| Work item |
For the records below, tally every line that has the word "Given" and reply with the number alone.

| Data section |
*** Begin section ***

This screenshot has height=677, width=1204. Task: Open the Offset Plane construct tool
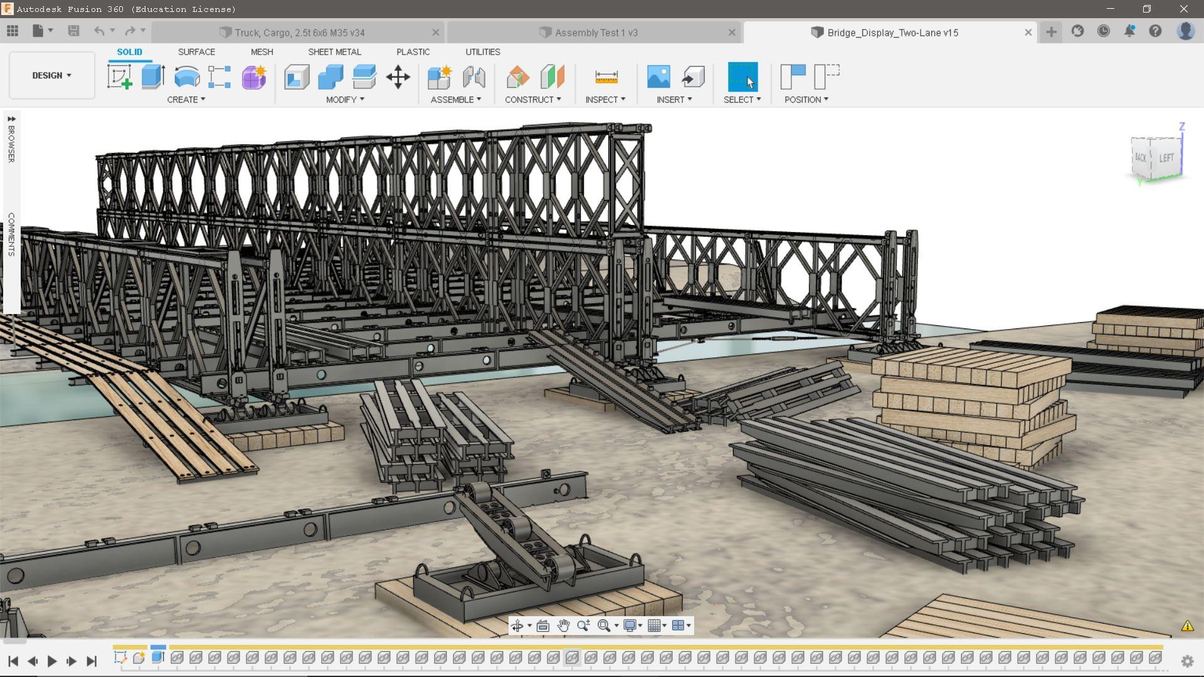pyautogui.click(x=518, y=77)
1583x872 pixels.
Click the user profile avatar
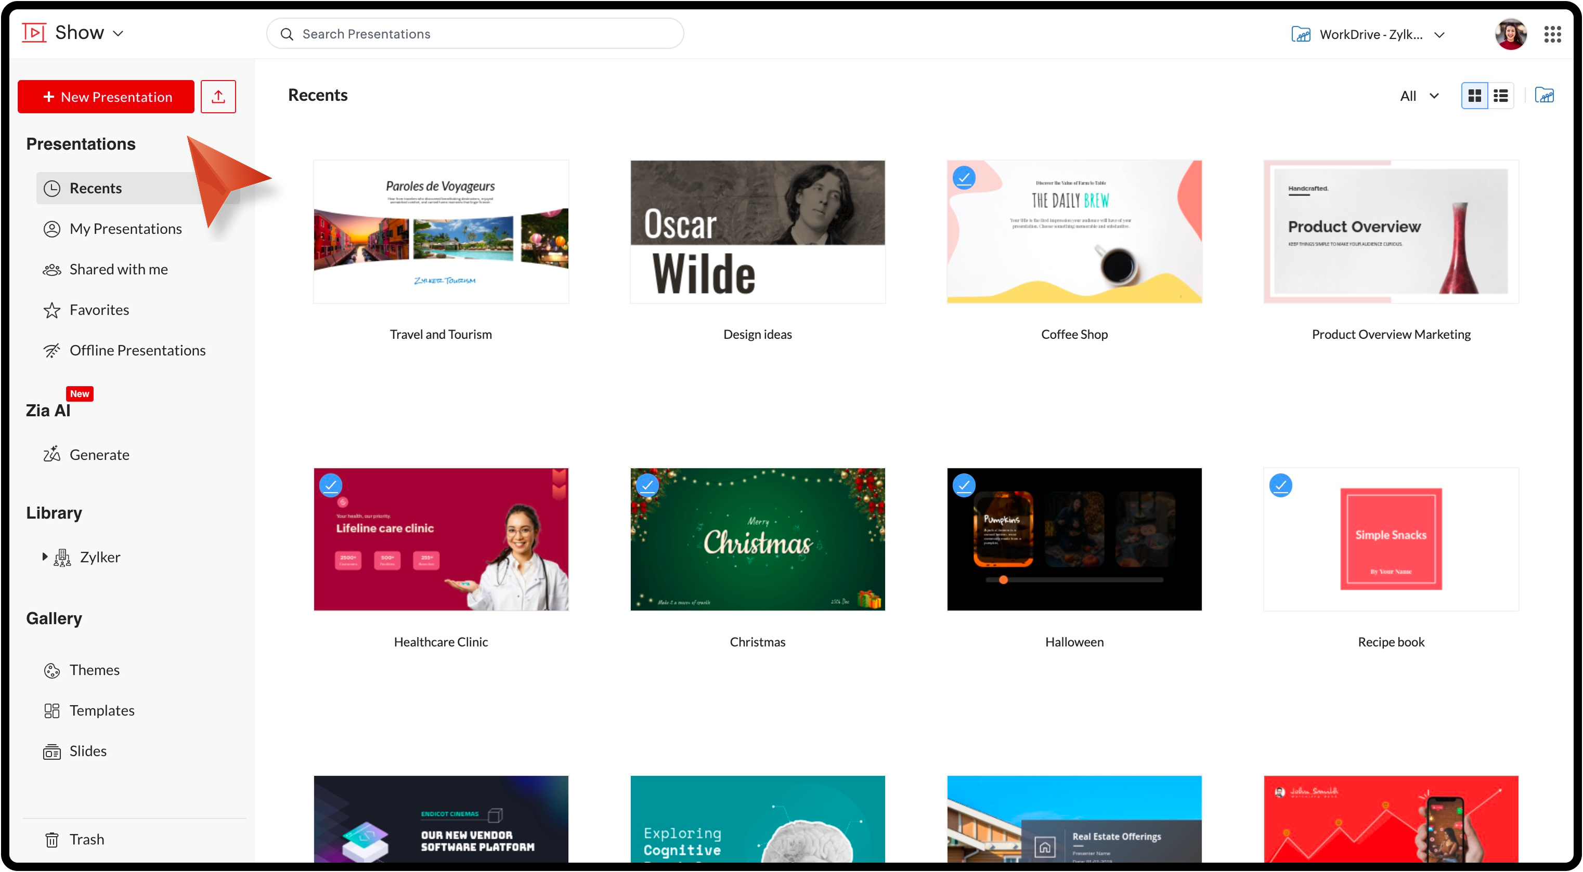coord(1510,34)
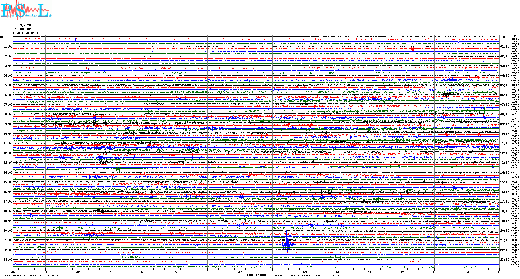The width and height of the screenshot is (520, 279).
Task: Click the Apr13,2026 date text
Action: [x=22, y=25]
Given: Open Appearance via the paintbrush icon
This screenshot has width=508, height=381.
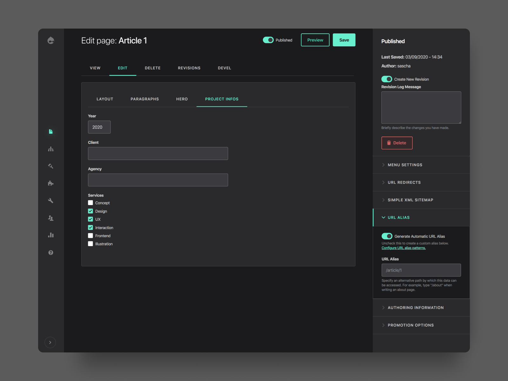Looking at the screenshot, I should pos(51,166).
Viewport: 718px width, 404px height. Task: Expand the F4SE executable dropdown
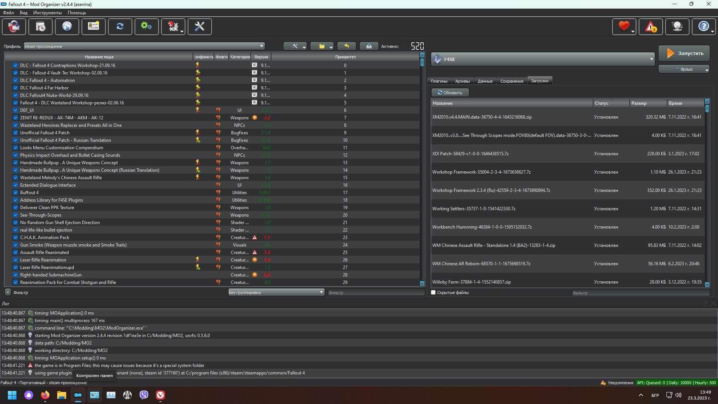click(651, 59)
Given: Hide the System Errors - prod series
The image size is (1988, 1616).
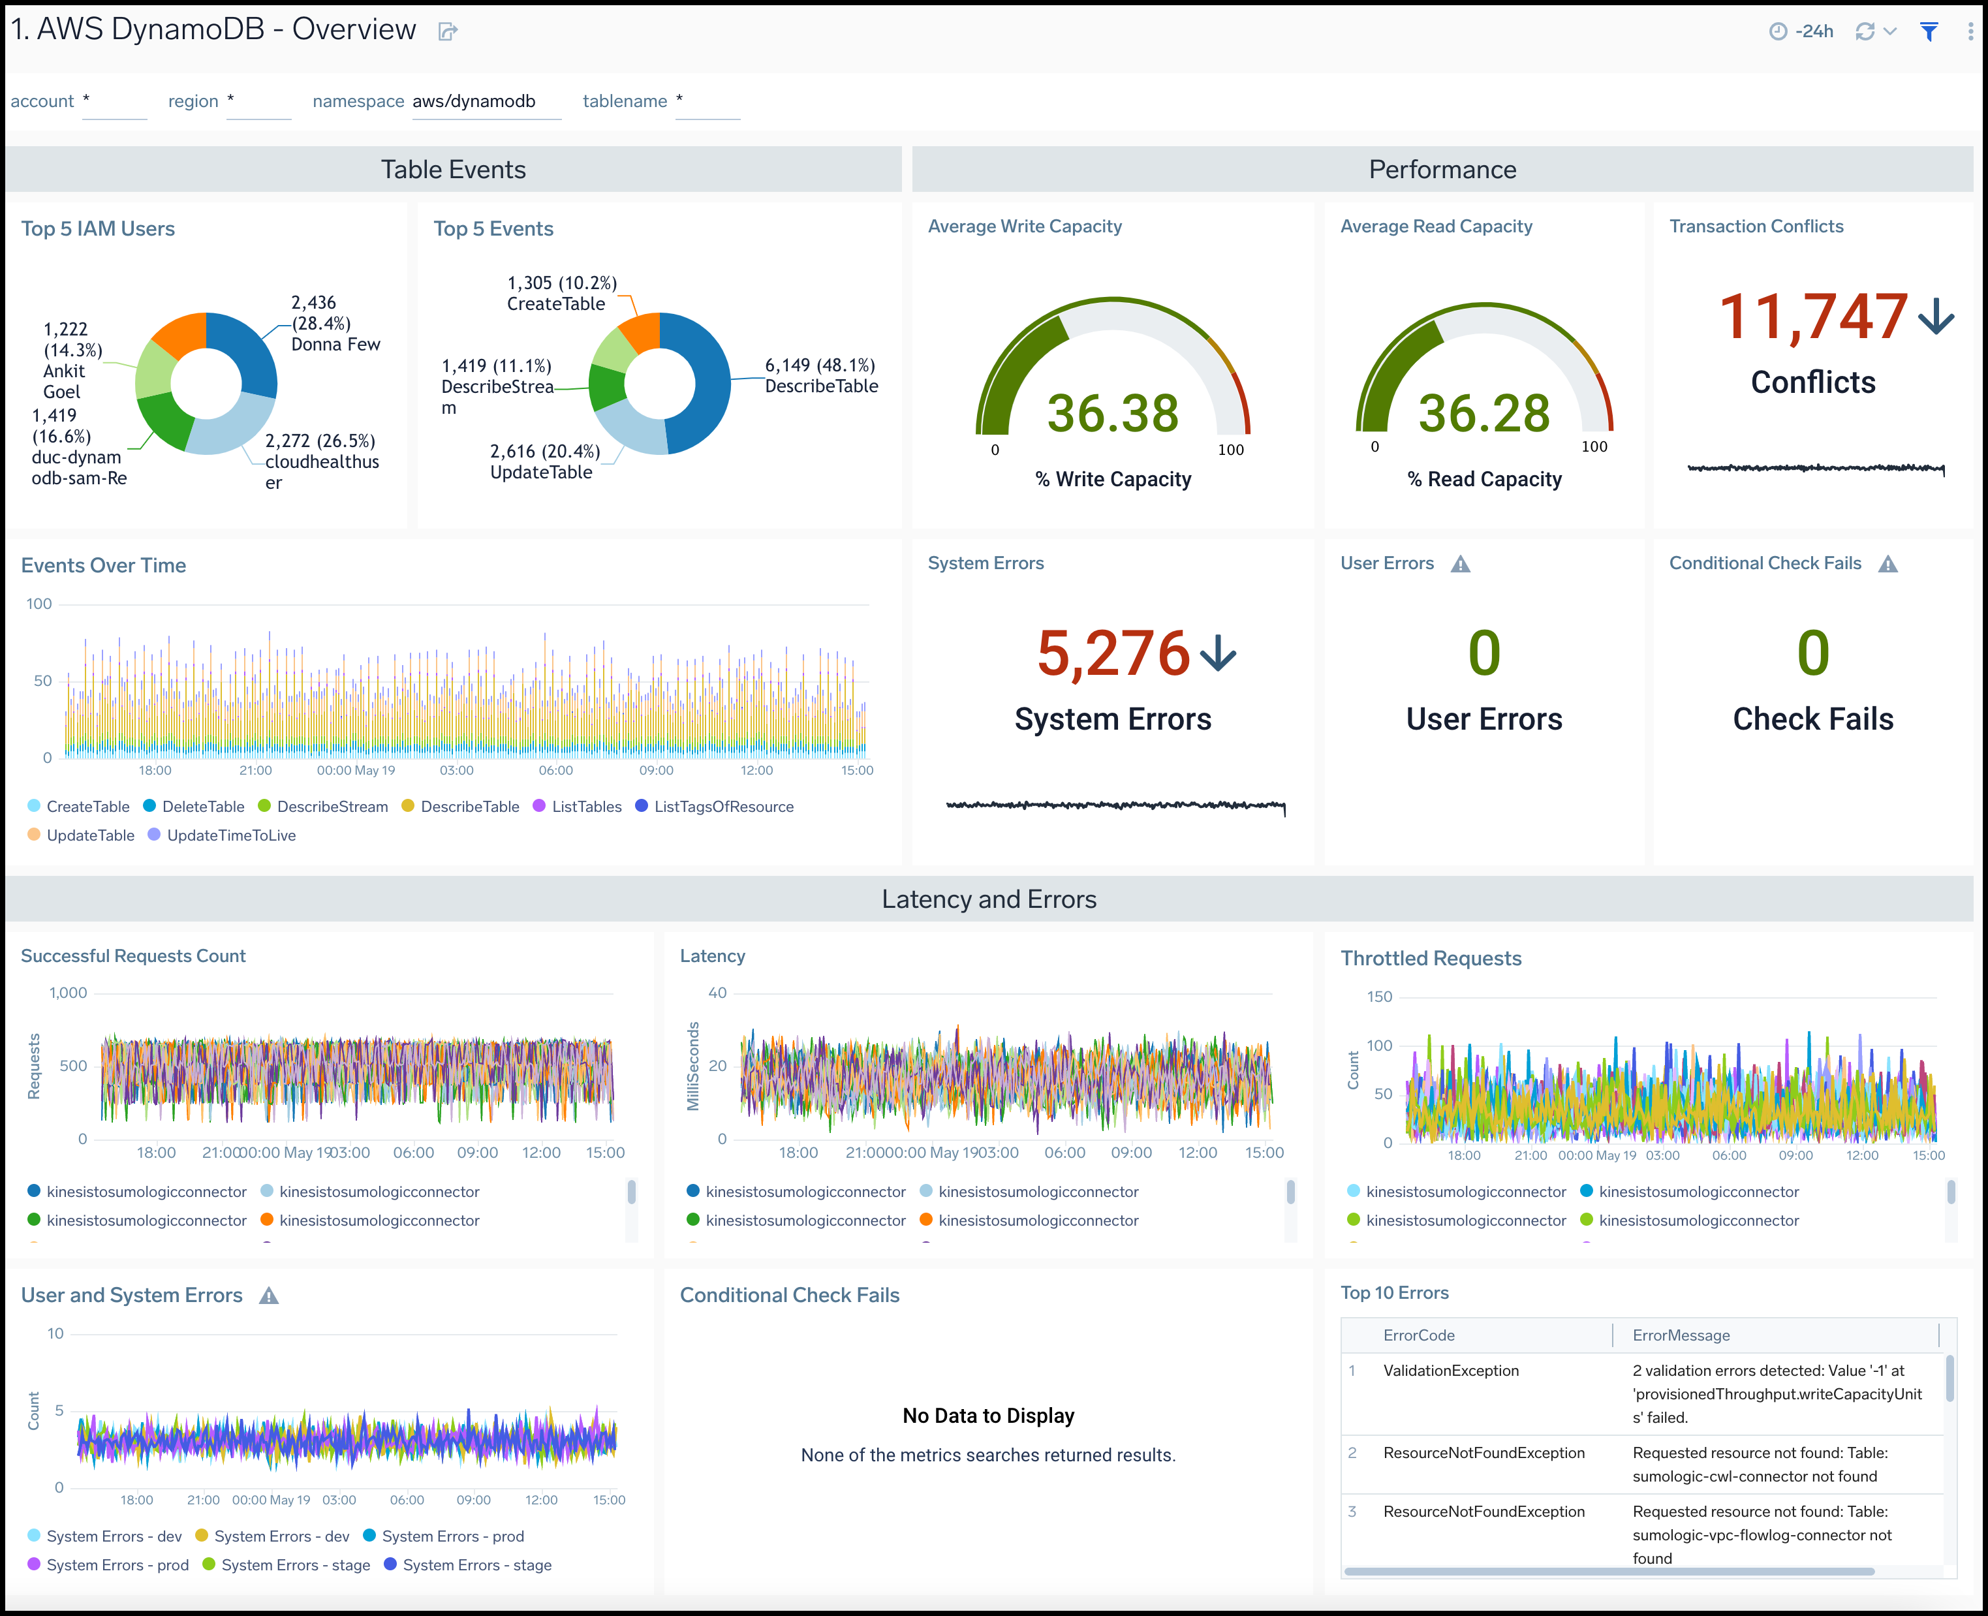Looking at the screenshot, I should [453, 1536].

*** End section ***

| Exercise solution |
2